> [Data to use]:
::::::

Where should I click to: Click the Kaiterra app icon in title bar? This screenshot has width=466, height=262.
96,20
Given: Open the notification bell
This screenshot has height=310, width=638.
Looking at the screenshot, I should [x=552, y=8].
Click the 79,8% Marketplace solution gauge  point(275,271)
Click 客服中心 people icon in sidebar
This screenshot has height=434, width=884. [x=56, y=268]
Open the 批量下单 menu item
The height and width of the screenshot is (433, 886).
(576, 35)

::::::

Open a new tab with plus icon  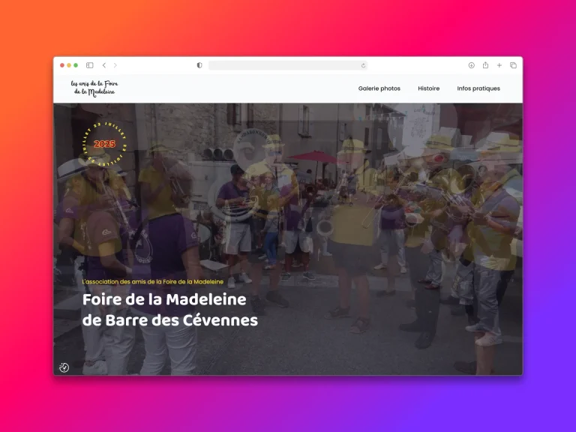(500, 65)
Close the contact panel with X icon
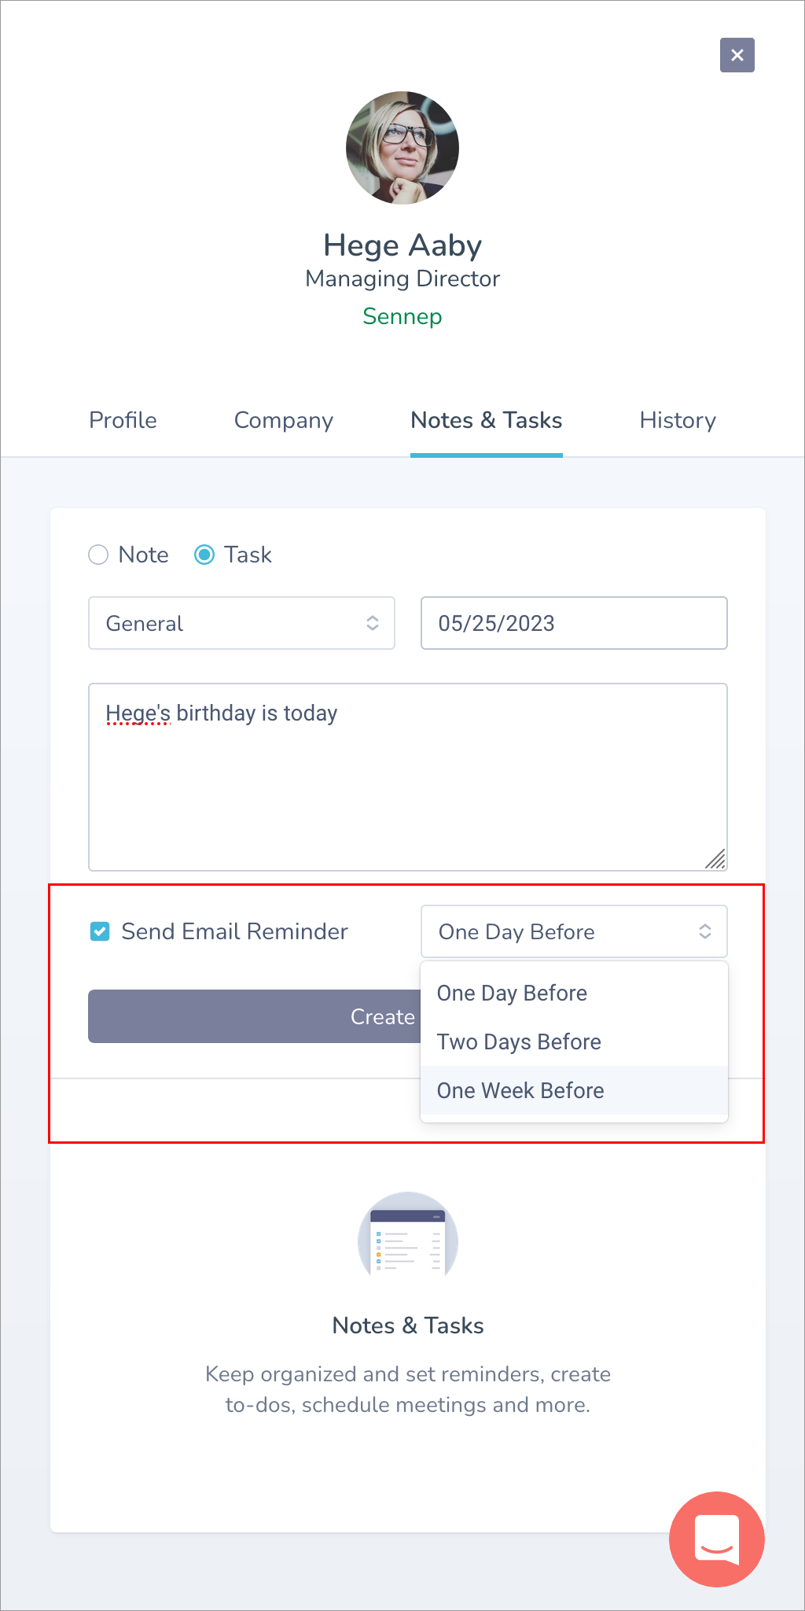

::::::

> [Objective]:
Copy verbatim the part of the data that opens with the line containing "Where should I" and closes with the line containing "Looking at the", both lines included.

> [Response below]:
Where should I click to: Click the Kaiterra app icon in title bar? This screenshot has width=466, height=262.
96,20
Given: Open the notification bell
This screenshot has height=310, width=638.
Looking at the screenshot, I should [x=552, y=8].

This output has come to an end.